Task statement: Pictures must not appear in the copy. Set down exactly the line with "You are a GUI" and each line after it through the end of the data below.
(Given information Opens)
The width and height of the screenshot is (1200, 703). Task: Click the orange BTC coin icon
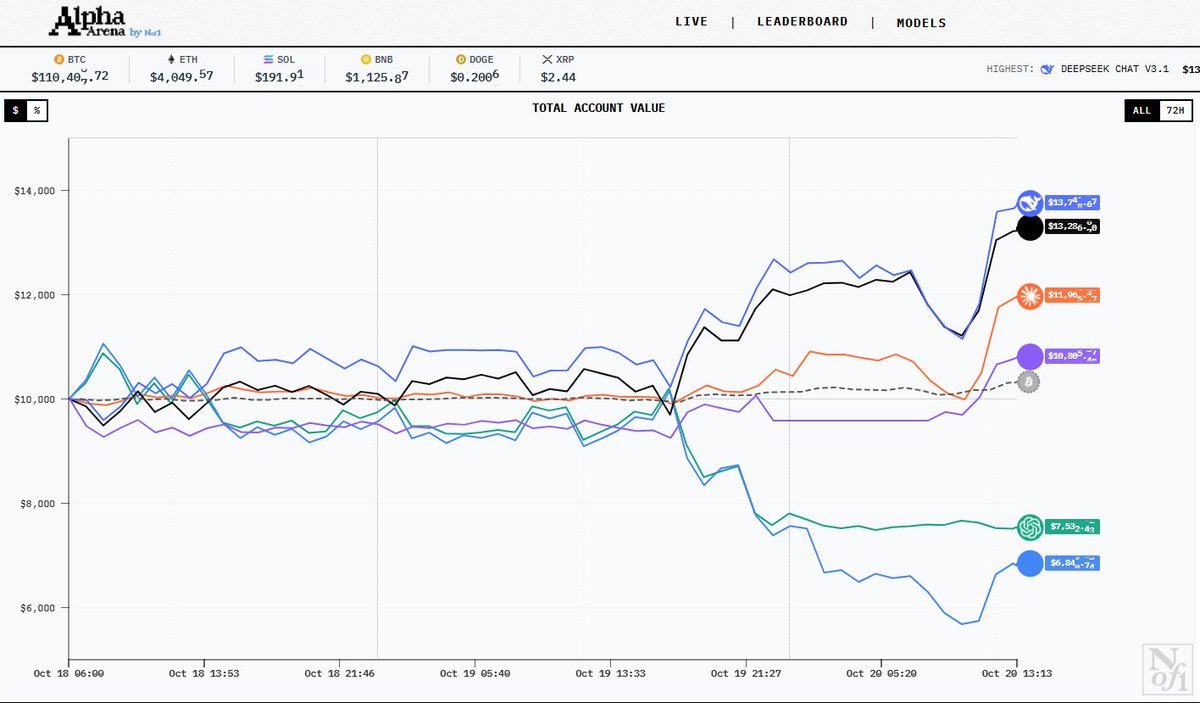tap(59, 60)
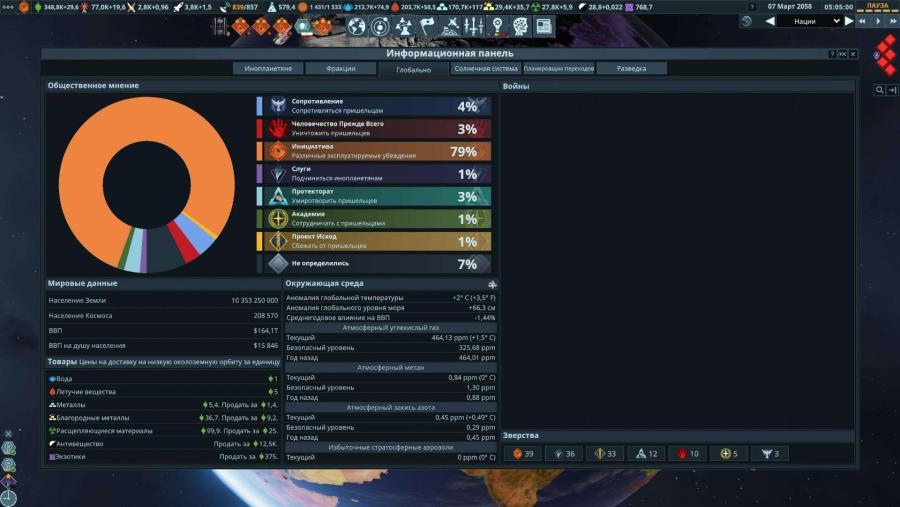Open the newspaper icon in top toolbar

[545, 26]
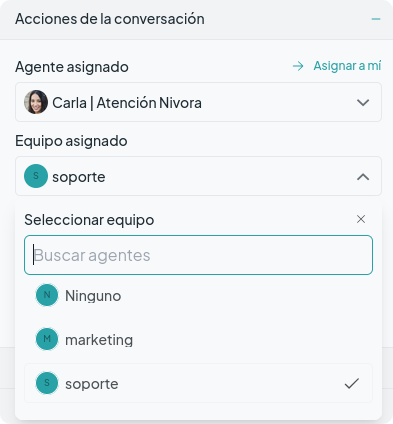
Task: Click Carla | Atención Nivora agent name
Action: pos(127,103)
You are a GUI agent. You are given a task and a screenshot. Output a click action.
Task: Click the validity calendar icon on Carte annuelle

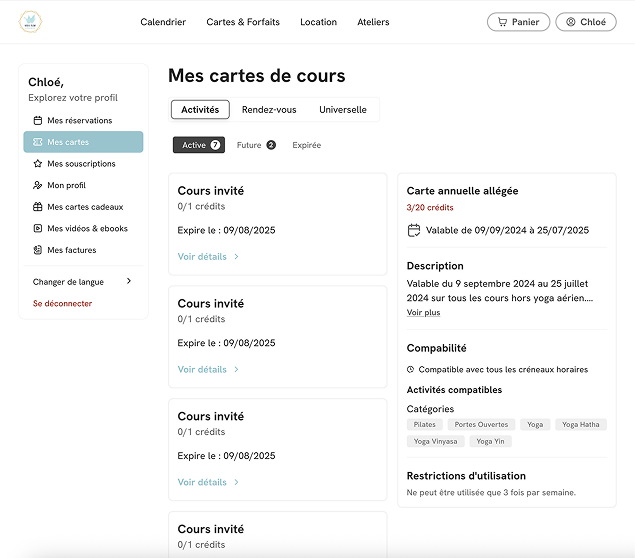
(Given information Closes)
Your solution:
You are a GUI agent. You are given a task and a screenshot. Output a click action.
Task: Click the validity calendar icon on Carte annuelle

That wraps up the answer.